L'optimisme est à encore une fois plus élevé dans les marchés émergents, neuf Indonésiens sur dix (90%) et plus de huit Thaïlandais et Philippins sur dix (84% et 82%) s’accordant à dire que la science vaincra toutes les maladies. Les Français sont les moins convaincus que ce soit le cas ; près de la moitié d'entre eux ne sont pas d'accord (47 %), contre quatre sur dix qui sont d'accord (39 %). Toutefois, même dans ce cas, on observe une augmentation de l'optimisme à long terme : en 2013, un quart seulement des personnes interrogées étaient d'accord pour dire que toutes les maladies finiront par être guérissables.

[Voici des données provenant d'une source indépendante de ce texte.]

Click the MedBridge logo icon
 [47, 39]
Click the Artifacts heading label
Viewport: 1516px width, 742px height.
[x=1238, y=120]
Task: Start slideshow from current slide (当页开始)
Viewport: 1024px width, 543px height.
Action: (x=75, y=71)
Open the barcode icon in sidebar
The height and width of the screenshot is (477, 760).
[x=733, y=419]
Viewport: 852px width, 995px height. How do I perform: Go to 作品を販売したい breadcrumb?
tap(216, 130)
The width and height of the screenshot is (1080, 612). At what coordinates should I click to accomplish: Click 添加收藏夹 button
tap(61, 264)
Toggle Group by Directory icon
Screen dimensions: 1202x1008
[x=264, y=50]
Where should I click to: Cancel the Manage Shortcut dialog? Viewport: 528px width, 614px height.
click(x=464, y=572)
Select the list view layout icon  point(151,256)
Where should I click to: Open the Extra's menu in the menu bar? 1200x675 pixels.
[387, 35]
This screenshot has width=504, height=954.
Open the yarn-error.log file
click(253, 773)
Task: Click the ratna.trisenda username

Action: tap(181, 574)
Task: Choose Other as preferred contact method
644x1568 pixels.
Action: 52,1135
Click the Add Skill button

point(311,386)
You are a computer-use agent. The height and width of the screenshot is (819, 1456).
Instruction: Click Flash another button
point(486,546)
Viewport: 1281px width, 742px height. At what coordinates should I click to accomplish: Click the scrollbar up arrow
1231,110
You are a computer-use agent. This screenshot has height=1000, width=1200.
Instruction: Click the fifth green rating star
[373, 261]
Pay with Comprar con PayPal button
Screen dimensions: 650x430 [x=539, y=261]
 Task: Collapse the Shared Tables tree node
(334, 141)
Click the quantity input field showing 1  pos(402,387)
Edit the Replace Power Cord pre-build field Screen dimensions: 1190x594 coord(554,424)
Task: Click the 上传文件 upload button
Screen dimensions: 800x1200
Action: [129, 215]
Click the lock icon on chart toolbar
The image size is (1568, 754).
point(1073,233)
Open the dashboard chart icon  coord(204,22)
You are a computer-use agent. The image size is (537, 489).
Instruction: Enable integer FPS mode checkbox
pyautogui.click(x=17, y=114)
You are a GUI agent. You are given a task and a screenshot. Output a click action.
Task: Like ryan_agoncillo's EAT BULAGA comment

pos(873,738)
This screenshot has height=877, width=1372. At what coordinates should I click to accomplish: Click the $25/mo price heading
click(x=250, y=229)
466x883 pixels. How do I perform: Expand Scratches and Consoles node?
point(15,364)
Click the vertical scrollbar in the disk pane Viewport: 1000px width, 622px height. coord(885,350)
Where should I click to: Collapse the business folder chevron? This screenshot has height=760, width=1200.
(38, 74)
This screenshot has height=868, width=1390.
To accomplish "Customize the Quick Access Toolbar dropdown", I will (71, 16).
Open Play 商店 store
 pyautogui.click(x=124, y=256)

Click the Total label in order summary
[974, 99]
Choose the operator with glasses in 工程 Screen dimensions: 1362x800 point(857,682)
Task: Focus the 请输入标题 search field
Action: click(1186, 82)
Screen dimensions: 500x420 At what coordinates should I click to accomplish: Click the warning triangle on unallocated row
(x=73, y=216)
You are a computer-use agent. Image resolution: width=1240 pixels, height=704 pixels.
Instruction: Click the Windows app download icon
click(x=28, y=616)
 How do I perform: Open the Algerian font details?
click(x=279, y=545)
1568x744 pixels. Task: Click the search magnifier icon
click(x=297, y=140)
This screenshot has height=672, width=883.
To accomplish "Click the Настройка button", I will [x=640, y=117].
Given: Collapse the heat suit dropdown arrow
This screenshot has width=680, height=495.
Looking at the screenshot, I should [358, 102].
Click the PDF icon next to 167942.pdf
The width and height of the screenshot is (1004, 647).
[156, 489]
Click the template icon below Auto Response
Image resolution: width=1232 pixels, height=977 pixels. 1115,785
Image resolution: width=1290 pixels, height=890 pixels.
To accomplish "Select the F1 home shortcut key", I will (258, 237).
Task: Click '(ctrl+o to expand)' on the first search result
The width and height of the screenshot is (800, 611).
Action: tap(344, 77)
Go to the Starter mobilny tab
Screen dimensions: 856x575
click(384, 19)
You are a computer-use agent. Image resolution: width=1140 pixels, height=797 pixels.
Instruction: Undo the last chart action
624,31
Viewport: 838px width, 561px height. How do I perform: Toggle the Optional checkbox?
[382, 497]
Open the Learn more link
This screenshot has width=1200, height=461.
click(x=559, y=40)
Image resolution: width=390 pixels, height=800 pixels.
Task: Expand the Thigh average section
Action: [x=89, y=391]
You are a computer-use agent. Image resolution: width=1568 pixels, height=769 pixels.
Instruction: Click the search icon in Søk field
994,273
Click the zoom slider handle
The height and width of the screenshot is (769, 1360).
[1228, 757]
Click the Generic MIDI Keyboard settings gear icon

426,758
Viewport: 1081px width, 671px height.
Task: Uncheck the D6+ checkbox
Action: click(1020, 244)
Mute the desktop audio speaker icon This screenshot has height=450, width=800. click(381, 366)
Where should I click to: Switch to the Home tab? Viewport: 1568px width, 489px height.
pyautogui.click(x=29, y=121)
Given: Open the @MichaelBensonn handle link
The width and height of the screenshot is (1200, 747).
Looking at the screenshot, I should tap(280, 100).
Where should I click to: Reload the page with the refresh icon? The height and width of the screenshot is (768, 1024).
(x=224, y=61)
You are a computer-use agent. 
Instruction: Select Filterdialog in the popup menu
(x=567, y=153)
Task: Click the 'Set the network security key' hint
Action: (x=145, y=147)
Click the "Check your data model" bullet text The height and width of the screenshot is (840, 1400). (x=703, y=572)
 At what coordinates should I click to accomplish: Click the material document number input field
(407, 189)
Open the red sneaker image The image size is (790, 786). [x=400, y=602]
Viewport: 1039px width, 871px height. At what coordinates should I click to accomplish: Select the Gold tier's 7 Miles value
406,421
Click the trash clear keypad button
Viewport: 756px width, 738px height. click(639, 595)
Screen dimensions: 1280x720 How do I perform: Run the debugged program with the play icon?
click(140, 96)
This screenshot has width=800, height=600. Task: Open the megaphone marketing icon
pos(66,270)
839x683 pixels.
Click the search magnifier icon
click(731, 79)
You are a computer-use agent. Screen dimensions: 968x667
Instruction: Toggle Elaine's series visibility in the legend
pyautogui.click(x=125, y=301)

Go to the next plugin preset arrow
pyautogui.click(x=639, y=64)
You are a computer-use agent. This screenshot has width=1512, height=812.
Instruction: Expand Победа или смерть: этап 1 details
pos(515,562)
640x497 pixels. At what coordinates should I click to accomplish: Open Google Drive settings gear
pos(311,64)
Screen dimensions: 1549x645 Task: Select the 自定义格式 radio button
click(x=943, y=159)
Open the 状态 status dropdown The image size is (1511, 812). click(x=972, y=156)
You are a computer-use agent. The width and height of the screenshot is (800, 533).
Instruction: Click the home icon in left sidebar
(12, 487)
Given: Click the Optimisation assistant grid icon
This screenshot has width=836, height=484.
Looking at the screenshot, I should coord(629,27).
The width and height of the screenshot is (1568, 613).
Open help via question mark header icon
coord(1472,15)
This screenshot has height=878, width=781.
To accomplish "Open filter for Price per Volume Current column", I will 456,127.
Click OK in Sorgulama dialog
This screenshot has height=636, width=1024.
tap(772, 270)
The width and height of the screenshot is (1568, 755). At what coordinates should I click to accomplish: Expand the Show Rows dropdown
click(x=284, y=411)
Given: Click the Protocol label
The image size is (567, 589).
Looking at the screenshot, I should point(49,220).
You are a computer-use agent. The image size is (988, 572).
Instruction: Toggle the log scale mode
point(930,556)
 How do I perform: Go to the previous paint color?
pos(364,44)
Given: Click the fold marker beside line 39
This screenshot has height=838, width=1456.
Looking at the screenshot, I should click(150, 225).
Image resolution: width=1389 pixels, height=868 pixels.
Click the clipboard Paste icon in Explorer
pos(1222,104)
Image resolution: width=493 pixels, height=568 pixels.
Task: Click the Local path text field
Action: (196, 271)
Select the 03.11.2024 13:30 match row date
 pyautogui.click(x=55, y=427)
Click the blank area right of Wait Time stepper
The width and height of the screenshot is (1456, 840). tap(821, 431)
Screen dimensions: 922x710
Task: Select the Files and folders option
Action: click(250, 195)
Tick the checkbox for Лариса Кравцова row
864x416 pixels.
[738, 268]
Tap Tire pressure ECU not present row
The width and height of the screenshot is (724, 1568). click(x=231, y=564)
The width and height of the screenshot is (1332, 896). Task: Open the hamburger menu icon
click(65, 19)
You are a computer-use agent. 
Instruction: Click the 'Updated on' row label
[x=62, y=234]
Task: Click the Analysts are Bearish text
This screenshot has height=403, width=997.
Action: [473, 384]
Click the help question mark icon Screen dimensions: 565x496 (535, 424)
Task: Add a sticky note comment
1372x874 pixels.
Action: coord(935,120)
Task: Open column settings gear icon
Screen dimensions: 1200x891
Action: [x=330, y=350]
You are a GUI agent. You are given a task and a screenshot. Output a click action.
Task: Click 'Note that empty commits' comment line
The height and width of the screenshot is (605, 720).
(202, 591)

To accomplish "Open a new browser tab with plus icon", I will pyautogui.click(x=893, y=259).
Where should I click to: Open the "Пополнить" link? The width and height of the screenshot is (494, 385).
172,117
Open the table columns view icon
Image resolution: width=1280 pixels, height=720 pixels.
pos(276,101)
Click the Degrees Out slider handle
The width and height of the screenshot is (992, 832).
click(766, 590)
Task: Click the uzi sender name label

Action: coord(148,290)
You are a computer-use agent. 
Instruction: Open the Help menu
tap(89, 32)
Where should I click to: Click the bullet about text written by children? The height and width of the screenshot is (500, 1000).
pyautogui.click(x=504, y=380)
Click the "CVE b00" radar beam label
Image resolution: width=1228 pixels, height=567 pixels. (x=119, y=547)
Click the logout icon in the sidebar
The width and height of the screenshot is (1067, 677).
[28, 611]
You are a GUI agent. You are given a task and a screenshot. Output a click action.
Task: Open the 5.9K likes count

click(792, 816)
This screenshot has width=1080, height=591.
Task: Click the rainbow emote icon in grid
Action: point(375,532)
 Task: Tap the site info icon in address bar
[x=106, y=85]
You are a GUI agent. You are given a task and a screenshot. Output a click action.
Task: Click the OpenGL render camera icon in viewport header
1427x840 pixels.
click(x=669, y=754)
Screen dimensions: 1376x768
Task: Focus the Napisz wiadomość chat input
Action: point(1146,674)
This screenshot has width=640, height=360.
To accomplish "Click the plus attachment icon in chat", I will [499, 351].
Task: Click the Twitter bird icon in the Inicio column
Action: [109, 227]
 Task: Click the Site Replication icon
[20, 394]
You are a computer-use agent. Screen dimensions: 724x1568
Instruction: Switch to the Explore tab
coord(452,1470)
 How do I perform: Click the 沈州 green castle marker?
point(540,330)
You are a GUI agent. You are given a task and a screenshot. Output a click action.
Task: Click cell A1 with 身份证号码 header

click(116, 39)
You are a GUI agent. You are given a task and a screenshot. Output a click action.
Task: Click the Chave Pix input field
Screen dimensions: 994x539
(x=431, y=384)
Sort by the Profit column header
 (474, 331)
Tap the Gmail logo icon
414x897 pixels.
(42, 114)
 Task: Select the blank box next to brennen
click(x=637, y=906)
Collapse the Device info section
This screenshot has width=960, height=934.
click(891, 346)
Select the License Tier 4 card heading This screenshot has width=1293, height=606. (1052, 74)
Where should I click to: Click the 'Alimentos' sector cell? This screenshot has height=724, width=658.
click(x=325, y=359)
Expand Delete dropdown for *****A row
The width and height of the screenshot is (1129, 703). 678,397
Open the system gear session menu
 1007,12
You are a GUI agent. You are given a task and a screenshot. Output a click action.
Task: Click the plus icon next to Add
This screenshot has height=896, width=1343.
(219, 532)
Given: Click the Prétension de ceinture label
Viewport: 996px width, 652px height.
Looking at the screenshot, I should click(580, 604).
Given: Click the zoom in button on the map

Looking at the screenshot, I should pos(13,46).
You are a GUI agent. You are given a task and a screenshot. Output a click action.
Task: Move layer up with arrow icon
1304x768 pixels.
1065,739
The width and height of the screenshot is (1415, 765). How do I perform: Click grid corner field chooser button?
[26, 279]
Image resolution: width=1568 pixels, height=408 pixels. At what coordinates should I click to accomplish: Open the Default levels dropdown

Attitudes à l'égard des données et de la technologie
L'opinion publique reste fermement opposée aux entreprises de médias sociaux : 84 % des répondants, tous pays confondus, s'accordent à dire que ces organisations ont trop de pouvoir. Si ce chiffre a quelque peu augmenté dans presque tous les pays entre 2019 et 2021, l'augmentation la plus notable a été enregistrée en Chine, où la proportion de ceux qui pensent que ces dernières ont trop de pouvoir est passée de 67 % à 83 %.
Toutefois, le sentiment d’inquiétude à l’égard de la question des données personnelles ne s’est pas dégradé pendant cette période. Au contraire, l'enquête met en lumière une plus grande ouverture au partage des données personnelles. Par exemple, la même proportion de personnes qui s'inquiètent du pouvoir des médias sociaux - 84 % - affirme qu'il est inévitable que nous perdions tous une partie de notre vie privée à l'avenir en raison du pouvoir des nouvelles technologies. L'accord avec cette affirmation a augmenté dans un certain nombre de pays depuis 2013, notamment une hausse de 12 points en France et des augmentations de près de dix points en Chine (+9), en Italie (+9), au Canada (+8) et en Grande-Bretagne (+7).
À l'échelle mondiale, nous pouvons constater que les inquiétudes liées au changement climatique et les demandes d'engagement envers les entreprises en général continuent de croître, mais aussi que la pandémie n'a pas fondamentalement changé les valeurs et les priorités des citoyens. Les tendances existantes, comme l'apathie croissante à l'égard de la confidentialité des données et la confiance dans la science, se confirment. La nouvelle normalité ressemble davantage à l'ancienne que ce à quoi nous aurions pu nous attendre l'année dernière.